5 Retrieving Climate Data

Every biome classification in this document begins with two climate numbers: an annual mean temperature and an annual precipitation for a place. This chapter covers how to get those numbers. The get_climate() function takes one or more coordinate pairs and returns the climate values at each.

Before the function itself, a few words on where the climate data comes from. WorldClim, the source get_climate() draws on, is a real departure from how ecologists have traditionally obtained climate data, and the departure is worth understanding.

5.1 Where climate data comes from

For most of the history of ecology, climate data came from weather stations. Using it meant finding the right station, downloading its high-frequency records (often daily), and aggregating those records to the timescale the analysis needed, usually monthly or annual averages. This worked, but it had real limitations. Weather stations are unevenly distributed: dense in populated and agricultural regions, sparse in deserts, mountains, and the high latitudes. The periods of record vary from station to station, so two nearby stations might cover different decades. And for a remote location, or for an analysis spanning a large area, there might be no well-placed station at all. The data existed, but getting consistent climate values for an arbitrary point on Earth was genuinely hard.

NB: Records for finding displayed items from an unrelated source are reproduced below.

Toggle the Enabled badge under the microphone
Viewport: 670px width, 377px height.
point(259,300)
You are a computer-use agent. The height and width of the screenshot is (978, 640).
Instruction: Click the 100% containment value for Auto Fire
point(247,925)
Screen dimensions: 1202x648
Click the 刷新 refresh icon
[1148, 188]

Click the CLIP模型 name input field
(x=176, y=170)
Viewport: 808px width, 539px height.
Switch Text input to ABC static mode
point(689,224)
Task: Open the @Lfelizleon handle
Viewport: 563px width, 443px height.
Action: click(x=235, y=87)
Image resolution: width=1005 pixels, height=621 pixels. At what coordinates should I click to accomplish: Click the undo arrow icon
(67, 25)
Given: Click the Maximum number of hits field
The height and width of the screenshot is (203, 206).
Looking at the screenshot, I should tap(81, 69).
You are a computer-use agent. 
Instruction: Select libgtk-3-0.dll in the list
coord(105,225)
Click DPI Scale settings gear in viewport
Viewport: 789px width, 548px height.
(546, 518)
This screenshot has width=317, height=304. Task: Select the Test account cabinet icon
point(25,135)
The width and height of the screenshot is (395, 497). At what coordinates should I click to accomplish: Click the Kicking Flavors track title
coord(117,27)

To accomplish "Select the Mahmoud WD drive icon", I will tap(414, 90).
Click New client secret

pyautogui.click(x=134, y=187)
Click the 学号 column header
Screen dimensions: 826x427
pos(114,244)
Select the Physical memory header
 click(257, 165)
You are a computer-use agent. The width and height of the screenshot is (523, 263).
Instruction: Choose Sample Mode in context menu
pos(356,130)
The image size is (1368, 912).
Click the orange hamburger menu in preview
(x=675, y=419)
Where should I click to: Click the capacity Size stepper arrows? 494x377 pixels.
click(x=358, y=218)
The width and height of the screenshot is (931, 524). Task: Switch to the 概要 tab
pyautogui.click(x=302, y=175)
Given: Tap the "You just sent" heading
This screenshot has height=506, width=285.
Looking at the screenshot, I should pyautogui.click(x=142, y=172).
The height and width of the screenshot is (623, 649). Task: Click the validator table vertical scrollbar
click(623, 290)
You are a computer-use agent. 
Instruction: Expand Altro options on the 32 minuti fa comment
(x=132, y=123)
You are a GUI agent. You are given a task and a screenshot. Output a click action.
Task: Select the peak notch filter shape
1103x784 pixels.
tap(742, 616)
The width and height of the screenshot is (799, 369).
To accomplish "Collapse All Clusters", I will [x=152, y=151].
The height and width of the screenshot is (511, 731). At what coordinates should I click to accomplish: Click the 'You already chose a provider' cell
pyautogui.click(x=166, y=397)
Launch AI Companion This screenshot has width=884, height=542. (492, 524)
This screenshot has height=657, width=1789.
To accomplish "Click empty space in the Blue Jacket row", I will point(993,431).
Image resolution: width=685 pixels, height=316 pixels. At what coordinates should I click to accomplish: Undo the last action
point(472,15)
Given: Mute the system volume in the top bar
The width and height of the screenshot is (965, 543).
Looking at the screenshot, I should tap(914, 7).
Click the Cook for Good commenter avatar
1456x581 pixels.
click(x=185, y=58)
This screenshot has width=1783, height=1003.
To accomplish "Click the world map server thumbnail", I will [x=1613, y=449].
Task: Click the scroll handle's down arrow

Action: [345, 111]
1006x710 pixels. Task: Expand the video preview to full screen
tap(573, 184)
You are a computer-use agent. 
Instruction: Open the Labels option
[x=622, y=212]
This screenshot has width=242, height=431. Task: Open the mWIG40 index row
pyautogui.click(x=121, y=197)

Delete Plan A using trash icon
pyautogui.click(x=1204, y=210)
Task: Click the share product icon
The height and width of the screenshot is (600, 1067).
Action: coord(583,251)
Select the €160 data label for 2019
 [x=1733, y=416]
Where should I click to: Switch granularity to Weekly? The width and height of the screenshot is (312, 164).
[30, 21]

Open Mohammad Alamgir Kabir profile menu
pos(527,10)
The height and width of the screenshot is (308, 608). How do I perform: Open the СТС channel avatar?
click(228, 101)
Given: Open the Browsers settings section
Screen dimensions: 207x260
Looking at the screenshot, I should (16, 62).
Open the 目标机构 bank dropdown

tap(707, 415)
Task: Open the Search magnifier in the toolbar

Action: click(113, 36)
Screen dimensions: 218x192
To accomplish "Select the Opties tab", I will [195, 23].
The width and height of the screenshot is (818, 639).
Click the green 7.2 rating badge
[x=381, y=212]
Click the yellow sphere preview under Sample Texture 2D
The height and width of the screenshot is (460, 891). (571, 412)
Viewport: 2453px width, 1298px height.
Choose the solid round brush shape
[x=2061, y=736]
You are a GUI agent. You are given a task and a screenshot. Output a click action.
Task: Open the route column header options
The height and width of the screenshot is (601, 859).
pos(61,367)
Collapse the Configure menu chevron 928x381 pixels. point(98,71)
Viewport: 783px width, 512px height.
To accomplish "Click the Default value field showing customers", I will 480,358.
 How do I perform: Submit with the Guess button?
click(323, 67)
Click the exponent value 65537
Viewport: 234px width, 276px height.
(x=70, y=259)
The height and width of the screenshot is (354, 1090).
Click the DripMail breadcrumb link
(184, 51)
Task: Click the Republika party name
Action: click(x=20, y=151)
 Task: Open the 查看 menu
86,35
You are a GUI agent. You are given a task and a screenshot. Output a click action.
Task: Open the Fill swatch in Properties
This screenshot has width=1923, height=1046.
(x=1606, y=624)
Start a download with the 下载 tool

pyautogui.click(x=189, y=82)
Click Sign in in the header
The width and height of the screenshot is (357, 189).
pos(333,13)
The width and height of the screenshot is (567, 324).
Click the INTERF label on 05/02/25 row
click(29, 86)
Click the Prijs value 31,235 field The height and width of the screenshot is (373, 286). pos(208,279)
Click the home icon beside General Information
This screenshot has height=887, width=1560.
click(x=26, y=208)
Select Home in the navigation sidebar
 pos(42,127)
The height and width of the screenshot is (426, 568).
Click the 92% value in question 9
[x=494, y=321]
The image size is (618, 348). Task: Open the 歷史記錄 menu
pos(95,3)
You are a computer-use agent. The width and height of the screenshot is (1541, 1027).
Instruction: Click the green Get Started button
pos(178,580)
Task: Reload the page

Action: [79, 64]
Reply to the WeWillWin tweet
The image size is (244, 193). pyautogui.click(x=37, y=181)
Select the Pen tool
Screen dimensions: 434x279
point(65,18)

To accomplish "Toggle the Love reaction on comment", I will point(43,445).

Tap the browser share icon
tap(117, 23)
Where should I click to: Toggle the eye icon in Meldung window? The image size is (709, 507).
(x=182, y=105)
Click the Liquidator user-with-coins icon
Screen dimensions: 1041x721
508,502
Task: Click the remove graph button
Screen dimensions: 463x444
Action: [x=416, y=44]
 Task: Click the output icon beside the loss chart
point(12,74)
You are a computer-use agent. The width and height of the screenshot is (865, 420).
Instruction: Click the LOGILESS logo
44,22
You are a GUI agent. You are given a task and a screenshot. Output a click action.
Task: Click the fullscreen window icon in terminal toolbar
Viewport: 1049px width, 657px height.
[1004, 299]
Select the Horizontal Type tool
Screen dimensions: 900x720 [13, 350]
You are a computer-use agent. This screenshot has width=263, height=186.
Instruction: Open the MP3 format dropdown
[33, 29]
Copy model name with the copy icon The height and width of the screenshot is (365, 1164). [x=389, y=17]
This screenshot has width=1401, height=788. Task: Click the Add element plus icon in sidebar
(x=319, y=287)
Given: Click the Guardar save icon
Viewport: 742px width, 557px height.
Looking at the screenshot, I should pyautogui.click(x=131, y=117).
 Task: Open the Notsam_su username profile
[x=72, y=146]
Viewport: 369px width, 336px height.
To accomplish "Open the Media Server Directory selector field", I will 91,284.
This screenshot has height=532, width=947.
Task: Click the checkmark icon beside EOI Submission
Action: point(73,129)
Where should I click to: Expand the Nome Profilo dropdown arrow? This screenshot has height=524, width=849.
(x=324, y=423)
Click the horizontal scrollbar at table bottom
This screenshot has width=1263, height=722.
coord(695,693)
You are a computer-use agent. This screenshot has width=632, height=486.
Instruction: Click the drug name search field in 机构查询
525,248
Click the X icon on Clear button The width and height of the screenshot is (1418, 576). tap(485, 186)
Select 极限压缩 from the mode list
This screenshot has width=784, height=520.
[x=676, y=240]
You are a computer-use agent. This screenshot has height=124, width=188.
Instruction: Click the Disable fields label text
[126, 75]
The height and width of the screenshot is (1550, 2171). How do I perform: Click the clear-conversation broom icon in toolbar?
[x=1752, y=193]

WorldClim takes a different approach. Rather than serving station records directly, it interpolates them into continuous global surfaces. The current version, WorldClim 2.1, is built from the records of somewhere between 9,000 and 60,000 weather stations (the count varies by climate variable). Those station records, all covering the 1970–2000 period, are interpolated across space using a thin-plate spline method, with covariates that improve the interpolation where stations are sparse: elevation, distance to the coast, and satellite measurements of land surface temperature and cloud cover from the MODIS platform. The satellite covariates matter most in exactly the data-poor regions where station interpolation alone would struggle.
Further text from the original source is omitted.